Colour filtered back into my world. I wanted to hug her. ‘Thanks, Lizzie — but are you sure? I mean, it’s a whole year.’

‘Course I’m sure.’ I could almost see her shaking her hair back (red right now, with blonde highlights). ‘Mum won’t mind.’

God, I wished my parents were like hers. They trusted her. They weren’t always on her back. They would never even think about an idea as dumb as this one.

I rang Addy. ‘You
can’t
!’ she shrieked.

‘Don’t stress,’ I said. ‘Lizzie says I can stay with her.’

Addy was still gasping. ‘I can’t believe your Dad would even think about it. It’s awful — and Min — what about Seb?’

‘I know,’ I said. ‘It just rips my heart out even thinking about it.’ I swallowed. ‘Look, I’d better phone Jax.’

We said nothing for a second. Jax was going to take it hard. It seemed every day she was falling harder and harder for my idiot brother.
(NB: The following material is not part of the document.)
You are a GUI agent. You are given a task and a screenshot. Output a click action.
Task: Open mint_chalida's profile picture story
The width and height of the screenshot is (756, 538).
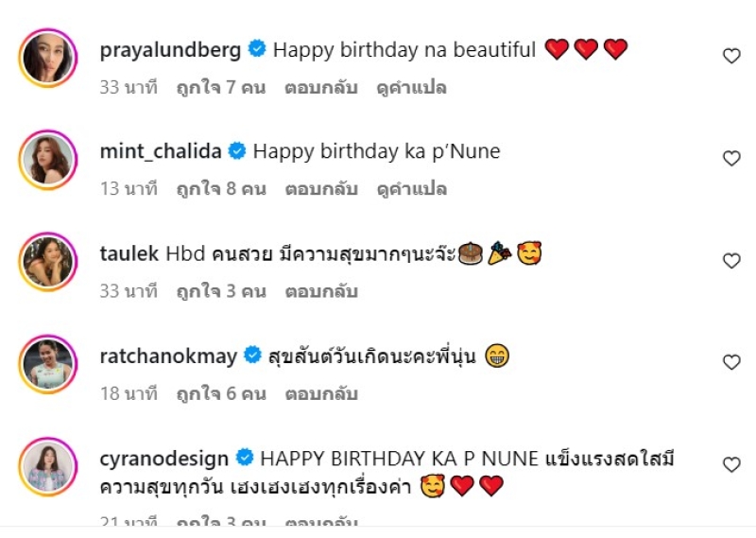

I phoned her, told her I had some horrible news. ‘A year,’ I finished up. ‘A whole year stuck on some idiot island. All four of us.’

But the first thing she said was, ‘Oh, Min — you poor thing! A whole year away from Seb. That’s cruel.’

I choked up. That was so Jax — always thinking of others and not herself. ‘Jax, I think I’ll be okay.’ I told her about staying with Lizzie. ‘But what about you? Noah’s going to be gone for so long.’

She was quiet and then she sighed. ‘It’s not like we were going out or anything.’

It wasn’t fair — life sure dealt a bad hand to Jax, what with her crazy mother, and now Noah was being taken away from her before anything could really get going.

An island. In the middle of Cook Strait. No thank you, Father dear.

Friday morning and the last day of term. Didn’t see
either of the parents or the brother. Ran to meet my friends on our corner. Lizzie danced around and the other two wore huge grins. ‘You can stay! Mum says yes!’

We hugged and yelled and did no work all day. The relief of it. I hadn’t realised I’d been so worried. I spent interval with Seb but didn’t tell him about the island. Why waste good time on something that wasn’t going to happen? Then I wondered if I should tell him because it would be so much easier to be together when I was staying at Lizzie’s. Interval ended before I had made up my mind.

We went back to Jax’s house after school because her mother would be at work. Didn’t do much, just hung out. The rule was that I had to be home by six. I got home at seven. Mum didn’t show. Noah of course was where he always was — absent. Dad was as well, so what was new?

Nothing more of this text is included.